I did make a friend from that site, and honestly, I think friendship is where I’m keeping all of my relationships now. Just having one person to speak to fairly often is enough. I don’t think I will ever see anything past that, and that’s fine. Accepting that is better than repeated disappointments.

In much happier news, that friend invited me to see Cinderella with him when it releases. I’m more interested in Frozen Fever, but hey, why not? It’ll get me away from home for a little while. I’m really thrilled for it! Anna and Elsa are such cuties! Only downside is the people who pair those two together romantically are already going nuts. I wouldn’t mind them so much if they weren’t so desperate to try to prove romance between the two is canon. It’s honestly disturbing to an extent, and it makes me wonder what kind of familial relationships they have.

I’ve been pretty busy with my Tumblr blogs lately as well. I moved my simming blog to make it a primary account, and moved three of my side blogs to be sides on my art account. Now, my main account is a little less cluttered. It’ll take a few weeks before all my posts are transferred from my old simming blog, but that’ll let the new one remain active for a good amount of time.

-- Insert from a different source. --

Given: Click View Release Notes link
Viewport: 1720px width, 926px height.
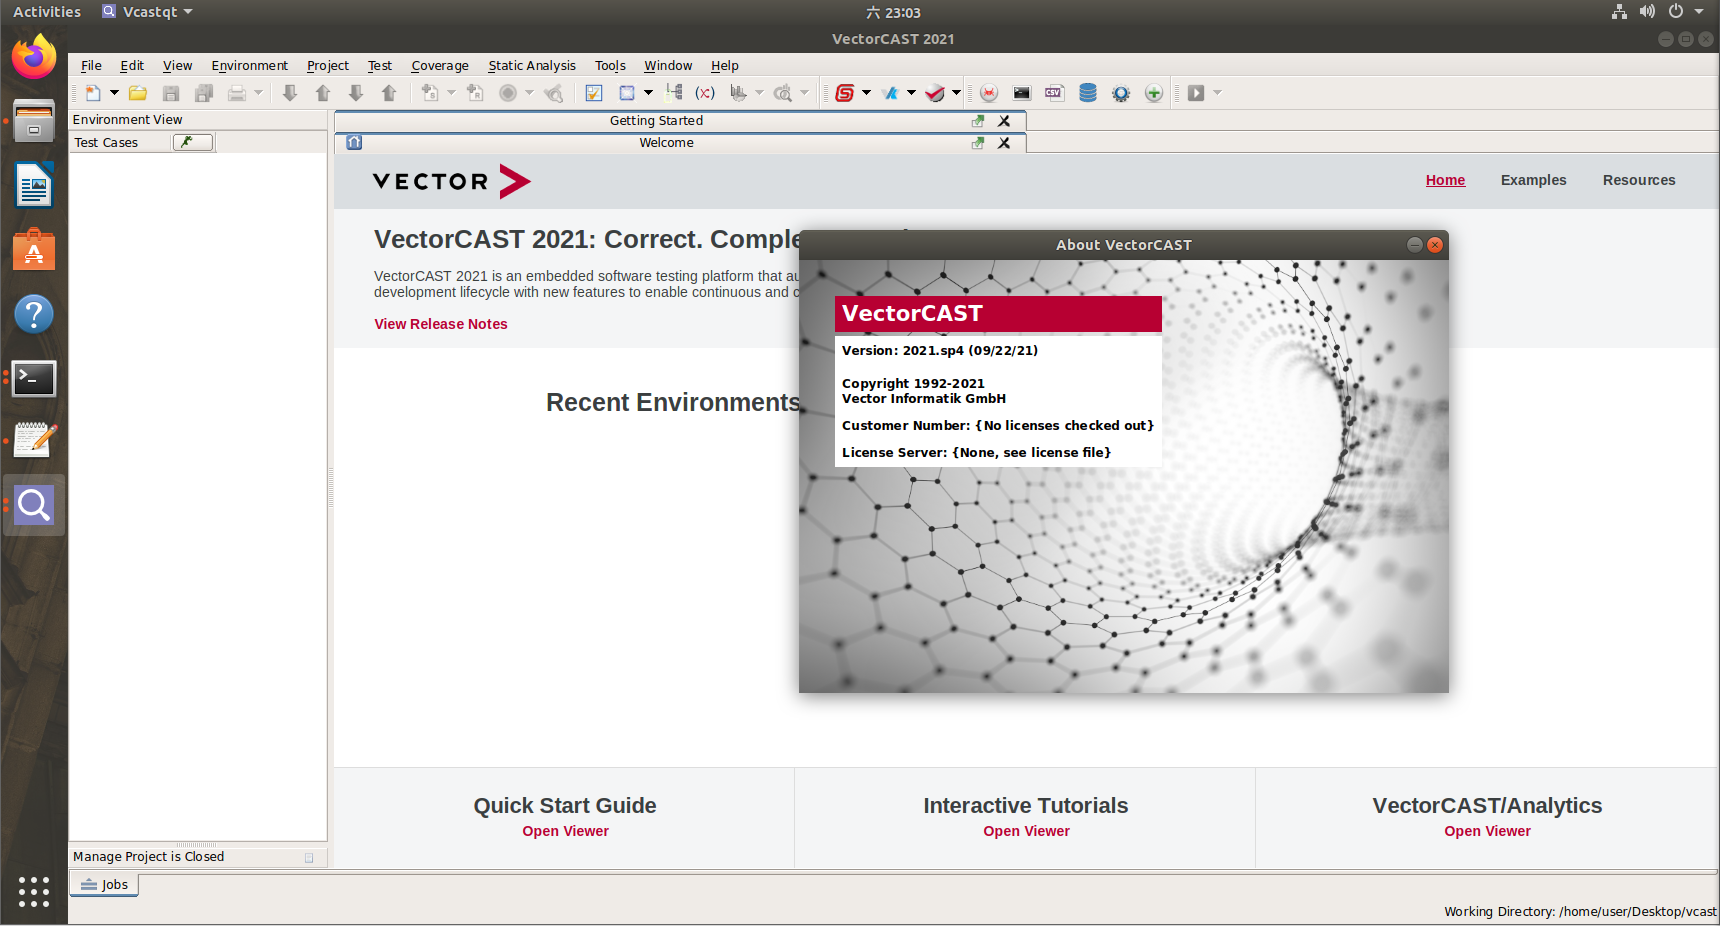Looking at the screenshot, I should 440,324.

I hope I can get some kind of clear message from Sunny soon. I’m trying to be patient, but that’s not something I’m good at, and he is telling me nothing. I have no idea if he’s grown tired of me, if he’s extremely busy (though I doubt it), or if something else has occurred. Part of me is worried, and part of me is frustrated.

A Bad End

I haven’t posted much, obviously. That’s due to a combination of not knowing what to post about and being depressed lately. 2014 ends in two weeks. I’m very glad because this year has sucked.

  • I dropped out of school because I couldn’t handle the stress or keep up with the work.
  • I had a one-month relationship. One freaking month.
  • I’m horrible with this dating thing. I’ve learned that well.
  • I gave oral sex to a guy and it was one of the worst things I’ve ever done. That’s the last time I let my curiosity get the better of me.
  • Sunny is ill, possibly fatally ill. He’s alright for the time being, but there’s no telling how long that will last.
  • I am still unemployed and it’s becoming harder and harder not to get discouraged.
  • I had to leave a forum I was a part of and enjoyed because I made one very stupid slip-up.
  • I was dumped for having anxiety.
  • Just all around feeling awful and regretting a lot of things.

If Sunny dies, I’m not looking for anyone else because I’ve had it. I know one year is very soon to be giving up, but I cannot do this over and over. I admire the people who can, but I can’t. I cannot go through five, ten, twenty, or however many years of breakups and disappointment until I find a relationship that lasts. I’d rather get pets and be happy like that.

The only good things that came out of this year are some movies I got see, a new obsession, my iPad, and time spent with my best friend.